Avery, a New York City writer who supplements her living by teaching (in one of the movie's vaguenesses, it's not quite clear exactly what the young men in Frannie's class are doing there). She is close with her half-sister Pauline (Jennifer Jason Leigh), a sexual compulsive whose fixation on a married lover is getting out of control. Out for a drink with an ambitious student (Sharrieff Pugh) who's writing a paper that he claims will prove the innocence of John Wayne Gacy, Frannie glimpses a man being orally serviced by a woman, spotting (despite the darkness and distance) a distinctive tattoo on the man's hand. Franny, who's been celibate for awhile, is fascinated despite herself by the spectacle. A few days later, NYPD police detective Malloy (Mark Ruffalo) shows up at Frannie's door with questions about whether she heard or saw anything the night a young woman's decapitated body was left not far from Frannie's apartment. Frannie can't help but detect that Malloy's hand bears the tattoo she saw. The detective eventually makes a pass. Frannie is thrown, but attracted despite herself. Then it turns out that whoever is responsible for the corpse is on a serial spree ...


It's hard to know where to begin to talk about what's wrong with IN THE CUT, but a big part of the problem is that the director Campion and her co-writer Susanna Moore, working from Moore's novel, try to make sex appear both naturalistic and as unsafe as taking a dip in the ocean in JAWS. While it's true that a lot of people approach sex with new partners with understandable trepidation, the movie makes it all seem so ominous that it sails right past anything approaching valid social commentary or even eroticism to simply seem paranoid and silly, the more so because the filmmakers appear to want to say something profound about the way men and women interact.


The thriller aspect is even more off-key, with secrets kept, observations unmentioned and one obvious question unasked (because the answer would bring the film to a screeching halt), so that several main characters wind up looking like utter morons.


IN THE CUT appears to be trying to mine the same vein of sexual paranoia that LOOKING FOR MR. GOODBAR did decades ago, but a) the latter film was based on an actual incident, b) times have changed and c) even GOODBAR acknowledged that not all sexual interactions have to seem like life-threatening incidents. Oddly enough, in a glossier, more superficially-intended film, it might be possible to skate past some of the plot holes, but the earnestness of the tone here means we have to take everything seriously.

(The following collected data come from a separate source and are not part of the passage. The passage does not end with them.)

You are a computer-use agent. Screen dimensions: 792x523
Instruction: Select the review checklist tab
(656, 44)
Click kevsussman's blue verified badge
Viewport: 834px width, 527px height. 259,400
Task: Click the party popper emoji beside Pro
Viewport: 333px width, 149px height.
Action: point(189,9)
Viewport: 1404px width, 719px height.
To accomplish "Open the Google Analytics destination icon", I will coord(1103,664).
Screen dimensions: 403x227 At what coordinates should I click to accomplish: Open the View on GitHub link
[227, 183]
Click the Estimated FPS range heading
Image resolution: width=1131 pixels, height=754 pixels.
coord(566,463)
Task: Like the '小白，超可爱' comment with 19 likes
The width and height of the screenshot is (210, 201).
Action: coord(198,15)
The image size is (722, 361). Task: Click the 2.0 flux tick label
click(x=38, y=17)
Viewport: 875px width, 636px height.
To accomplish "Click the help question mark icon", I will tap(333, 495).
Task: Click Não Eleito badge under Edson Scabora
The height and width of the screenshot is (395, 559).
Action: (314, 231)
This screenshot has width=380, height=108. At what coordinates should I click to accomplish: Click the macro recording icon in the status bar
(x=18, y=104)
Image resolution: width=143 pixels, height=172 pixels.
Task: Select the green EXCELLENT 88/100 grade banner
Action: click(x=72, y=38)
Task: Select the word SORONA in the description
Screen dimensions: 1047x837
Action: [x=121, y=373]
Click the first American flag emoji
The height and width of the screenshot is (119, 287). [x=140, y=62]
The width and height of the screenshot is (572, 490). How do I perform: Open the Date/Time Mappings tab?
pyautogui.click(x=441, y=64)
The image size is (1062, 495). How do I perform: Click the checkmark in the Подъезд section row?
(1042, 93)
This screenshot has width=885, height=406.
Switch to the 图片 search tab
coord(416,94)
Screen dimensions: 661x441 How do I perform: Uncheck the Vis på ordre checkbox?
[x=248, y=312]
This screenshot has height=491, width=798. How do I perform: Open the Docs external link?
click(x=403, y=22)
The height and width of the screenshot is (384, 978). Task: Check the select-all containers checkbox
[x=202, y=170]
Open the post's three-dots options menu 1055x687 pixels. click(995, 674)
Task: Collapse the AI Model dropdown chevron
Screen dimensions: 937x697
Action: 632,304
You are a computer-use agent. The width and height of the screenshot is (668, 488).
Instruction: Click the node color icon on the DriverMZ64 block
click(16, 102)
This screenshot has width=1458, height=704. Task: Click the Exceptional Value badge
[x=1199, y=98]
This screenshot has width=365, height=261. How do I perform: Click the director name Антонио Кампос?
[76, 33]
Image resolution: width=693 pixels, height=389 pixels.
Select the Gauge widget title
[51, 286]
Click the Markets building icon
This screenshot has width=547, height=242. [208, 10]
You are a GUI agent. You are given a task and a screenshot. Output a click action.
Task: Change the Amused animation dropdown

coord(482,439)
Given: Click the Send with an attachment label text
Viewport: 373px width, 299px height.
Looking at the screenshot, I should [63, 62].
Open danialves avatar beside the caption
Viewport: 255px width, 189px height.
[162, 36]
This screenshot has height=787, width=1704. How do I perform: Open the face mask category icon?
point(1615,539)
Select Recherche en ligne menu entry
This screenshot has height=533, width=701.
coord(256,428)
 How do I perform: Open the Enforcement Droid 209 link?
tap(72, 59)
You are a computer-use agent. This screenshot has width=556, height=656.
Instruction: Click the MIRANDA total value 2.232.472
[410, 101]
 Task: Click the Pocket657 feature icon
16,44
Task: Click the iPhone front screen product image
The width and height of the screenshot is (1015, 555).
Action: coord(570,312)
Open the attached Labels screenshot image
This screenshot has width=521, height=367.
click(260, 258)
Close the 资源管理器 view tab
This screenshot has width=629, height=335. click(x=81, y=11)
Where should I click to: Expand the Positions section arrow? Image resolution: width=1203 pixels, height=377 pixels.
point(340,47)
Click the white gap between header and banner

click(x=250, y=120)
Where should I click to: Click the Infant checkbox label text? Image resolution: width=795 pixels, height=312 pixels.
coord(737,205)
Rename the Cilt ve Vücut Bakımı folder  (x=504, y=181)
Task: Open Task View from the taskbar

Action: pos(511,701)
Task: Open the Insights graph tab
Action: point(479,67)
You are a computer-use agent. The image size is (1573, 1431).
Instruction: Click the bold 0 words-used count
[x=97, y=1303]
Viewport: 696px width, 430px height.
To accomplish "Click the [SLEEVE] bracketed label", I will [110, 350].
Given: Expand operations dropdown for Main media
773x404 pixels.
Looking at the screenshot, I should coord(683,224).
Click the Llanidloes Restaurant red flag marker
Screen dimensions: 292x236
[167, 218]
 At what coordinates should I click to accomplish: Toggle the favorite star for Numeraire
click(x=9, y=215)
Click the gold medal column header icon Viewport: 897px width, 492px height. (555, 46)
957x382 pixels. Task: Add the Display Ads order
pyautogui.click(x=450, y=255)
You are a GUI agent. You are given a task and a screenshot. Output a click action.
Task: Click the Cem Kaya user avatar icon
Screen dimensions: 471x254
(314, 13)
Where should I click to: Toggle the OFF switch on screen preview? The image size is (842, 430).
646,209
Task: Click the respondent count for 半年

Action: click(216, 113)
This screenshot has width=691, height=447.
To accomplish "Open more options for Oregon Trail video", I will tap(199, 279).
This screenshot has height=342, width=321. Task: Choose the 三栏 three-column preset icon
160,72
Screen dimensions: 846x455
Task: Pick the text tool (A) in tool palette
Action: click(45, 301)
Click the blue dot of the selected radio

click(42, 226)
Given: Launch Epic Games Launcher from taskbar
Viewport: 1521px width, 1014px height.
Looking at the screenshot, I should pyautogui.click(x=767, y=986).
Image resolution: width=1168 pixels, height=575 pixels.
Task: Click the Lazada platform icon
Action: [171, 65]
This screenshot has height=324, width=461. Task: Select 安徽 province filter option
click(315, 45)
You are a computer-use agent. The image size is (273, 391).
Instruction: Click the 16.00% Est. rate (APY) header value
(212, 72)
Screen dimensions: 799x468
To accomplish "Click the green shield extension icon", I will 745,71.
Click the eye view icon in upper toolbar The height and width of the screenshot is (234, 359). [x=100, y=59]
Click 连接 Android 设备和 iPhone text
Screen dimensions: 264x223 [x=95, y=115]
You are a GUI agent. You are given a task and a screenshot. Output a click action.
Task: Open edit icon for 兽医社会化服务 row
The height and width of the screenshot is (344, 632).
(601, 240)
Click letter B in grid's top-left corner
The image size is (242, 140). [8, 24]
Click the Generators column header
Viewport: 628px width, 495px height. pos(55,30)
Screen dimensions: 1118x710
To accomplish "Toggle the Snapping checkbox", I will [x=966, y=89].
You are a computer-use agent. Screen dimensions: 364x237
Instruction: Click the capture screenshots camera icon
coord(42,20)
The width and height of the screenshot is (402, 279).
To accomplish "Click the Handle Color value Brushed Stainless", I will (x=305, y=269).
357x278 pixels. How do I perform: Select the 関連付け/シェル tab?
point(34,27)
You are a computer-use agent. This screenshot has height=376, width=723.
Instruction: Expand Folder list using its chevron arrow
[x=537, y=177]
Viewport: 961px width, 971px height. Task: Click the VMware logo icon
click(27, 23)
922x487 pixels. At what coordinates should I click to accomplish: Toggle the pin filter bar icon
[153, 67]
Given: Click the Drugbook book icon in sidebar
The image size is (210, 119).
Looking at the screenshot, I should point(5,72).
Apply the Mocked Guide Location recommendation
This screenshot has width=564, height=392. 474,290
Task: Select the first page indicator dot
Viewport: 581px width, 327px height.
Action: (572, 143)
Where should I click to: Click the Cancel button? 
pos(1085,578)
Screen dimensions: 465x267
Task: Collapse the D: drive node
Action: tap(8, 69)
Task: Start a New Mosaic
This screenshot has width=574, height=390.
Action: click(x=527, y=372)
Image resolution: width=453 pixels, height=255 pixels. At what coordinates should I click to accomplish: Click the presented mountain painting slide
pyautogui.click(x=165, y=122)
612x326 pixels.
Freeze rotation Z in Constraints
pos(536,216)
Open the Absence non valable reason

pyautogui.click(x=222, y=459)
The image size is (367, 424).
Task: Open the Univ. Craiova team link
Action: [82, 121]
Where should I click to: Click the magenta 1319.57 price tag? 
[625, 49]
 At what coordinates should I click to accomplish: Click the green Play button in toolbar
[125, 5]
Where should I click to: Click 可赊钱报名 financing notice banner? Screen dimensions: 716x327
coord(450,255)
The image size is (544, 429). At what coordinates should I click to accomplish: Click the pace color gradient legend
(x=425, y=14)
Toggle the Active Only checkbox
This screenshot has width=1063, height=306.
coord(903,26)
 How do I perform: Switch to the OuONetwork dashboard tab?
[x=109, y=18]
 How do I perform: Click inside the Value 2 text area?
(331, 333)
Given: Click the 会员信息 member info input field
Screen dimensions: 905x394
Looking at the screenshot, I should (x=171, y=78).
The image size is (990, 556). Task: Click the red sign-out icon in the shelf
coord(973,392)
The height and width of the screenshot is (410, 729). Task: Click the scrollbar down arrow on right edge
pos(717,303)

IN THE CUT invites us to solemnly ponder the following: Is Frannie so disillusioned by past experience that sex must be dangerous for her? Is she deliberately overlooking those things that the audience notices? What of Malloy, her troubled, enigmatic lover? It's all meant to be sexually and intellectually provocative, but the results are unpersuasive, pretentious and, worst of all, dull.